The company established forts, and garrisoned them with Highlanders and Norwegians. The climate was too cold and the food too coarse to attract Englishmen to the service. The forts, or posts, were about a hundred and fifty or two hundred miles apart, and to them the Indians resorted in the spring of the year with the furs obtained by hunting, snaring, and other modes of capture. In return for these they obtained guns, powder and shot, traps, kettles, axes, cloth, and blankets. The standard of value for everything was a beaver skin. Two white foxes were worth one beaver skin, two silver foxes were worth eight beaver skins, one pocket-handkerchief was worth one beaver skin, one yard of blue cloth was worth one-and-a-half beaver skins, a frying-pan was worth two beaver skins. As time went on, and the value of furs in the market rose or fell, the prices of certain things altered. But this is a sample of what they were when the hero of our tale first went out to Hudson’s Bay in 1851.

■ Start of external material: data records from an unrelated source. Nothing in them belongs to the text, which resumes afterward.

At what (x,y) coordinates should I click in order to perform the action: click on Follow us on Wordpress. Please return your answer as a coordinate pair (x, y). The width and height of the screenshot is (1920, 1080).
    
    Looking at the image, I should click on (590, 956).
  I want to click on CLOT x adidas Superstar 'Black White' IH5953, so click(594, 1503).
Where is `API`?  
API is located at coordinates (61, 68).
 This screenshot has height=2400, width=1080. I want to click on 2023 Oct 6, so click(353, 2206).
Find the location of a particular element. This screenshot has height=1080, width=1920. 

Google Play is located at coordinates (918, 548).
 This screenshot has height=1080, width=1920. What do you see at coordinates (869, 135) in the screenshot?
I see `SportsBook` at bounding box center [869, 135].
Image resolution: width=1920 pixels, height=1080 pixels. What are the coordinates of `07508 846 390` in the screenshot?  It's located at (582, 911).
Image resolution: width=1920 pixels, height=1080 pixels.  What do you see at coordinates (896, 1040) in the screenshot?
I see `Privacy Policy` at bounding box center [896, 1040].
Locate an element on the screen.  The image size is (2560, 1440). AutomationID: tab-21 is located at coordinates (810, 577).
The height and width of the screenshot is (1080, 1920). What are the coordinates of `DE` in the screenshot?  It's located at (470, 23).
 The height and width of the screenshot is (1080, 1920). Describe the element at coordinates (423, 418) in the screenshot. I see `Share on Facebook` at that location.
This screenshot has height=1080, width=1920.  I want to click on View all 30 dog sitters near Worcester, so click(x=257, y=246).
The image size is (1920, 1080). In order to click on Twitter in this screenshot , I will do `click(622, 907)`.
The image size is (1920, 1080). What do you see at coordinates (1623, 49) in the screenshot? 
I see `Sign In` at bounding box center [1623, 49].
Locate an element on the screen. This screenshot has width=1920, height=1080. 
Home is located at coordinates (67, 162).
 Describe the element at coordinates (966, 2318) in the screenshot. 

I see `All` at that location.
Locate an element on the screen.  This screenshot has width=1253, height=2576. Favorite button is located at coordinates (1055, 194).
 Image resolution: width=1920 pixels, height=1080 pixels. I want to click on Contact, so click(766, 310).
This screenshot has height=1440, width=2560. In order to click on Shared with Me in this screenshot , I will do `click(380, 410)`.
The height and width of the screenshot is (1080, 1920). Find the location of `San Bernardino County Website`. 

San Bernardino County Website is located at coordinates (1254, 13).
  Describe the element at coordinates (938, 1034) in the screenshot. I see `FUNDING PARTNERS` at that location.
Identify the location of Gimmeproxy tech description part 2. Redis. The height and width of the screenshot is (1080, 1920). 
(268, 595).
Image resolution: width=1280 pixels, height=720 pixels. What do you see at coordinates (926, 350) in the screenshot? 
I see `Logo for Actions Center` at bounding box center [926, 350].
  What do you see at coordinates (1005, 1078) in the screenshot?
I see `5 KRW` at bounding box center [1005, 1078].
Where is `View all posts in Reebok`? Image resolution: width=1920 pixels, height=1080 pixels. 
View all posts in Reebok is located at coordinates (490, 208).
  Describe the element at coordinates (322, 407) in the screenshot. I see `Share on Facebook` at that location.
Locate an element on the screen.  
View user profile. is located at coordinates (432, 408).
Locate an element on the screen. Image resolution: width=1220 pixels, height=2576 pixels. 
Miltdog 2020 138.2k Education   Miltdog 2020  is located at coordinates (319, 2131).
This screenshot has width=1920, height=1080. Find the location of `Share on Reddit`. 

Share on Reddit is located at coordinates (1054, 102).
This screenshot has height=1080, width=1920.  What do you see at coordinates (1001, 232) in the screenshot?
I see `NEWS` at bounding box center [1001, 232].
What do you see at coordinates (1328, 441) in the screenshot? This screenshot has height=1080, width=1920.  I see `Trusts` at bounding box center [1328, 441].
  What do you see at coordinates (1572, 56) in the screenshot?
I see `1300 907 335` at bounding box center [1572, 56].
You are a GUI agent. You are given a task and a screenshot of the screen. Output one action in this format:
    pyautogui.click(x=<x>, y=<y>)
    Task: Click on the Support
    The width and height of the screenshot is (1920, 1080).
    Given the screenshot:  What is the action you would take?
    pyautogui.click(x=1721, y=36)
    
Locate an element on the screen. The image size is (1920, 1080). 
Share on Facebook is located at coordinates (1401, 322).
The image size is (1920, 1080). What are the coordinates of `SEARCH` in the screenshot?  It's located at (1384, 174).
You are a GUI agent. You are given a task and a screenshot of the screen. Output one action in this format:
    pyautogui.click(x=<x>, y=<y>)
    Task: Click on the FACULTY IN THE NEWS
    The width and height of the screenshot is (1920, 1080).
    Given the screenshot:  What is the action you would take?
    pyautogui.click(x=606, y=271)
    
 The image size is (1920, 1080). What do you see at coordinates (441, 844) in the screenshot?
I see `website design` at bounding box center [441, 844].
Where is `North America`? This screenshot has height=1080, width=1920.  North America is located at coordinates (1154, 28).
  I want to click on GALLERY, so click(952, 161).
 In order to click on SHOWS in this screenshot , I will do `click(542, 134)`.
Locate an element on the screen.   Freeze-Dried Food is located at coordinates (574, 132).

Let us accompany the young missionary on his voyage to Moose Fort, the chief of the company’s trading posts. ‘We, that is, my dear wife and myself,’ he writes, ‘went on board ship at Gravesend on June 6, 1851. Our ship was strongly built, double throughout; it was armed with thick blocks of timber, called ice chocks, at the bows, to enable it to do battle with the ice it would have to encounter. At Stromness we remained a fortnight, taking in a portion of our cargo and a number of men who were going to Hudson’s Bay in the service of the company. It was a solitary voyage. All the way we saw but one vessel. On a Saturday afternoon we entered the Straits.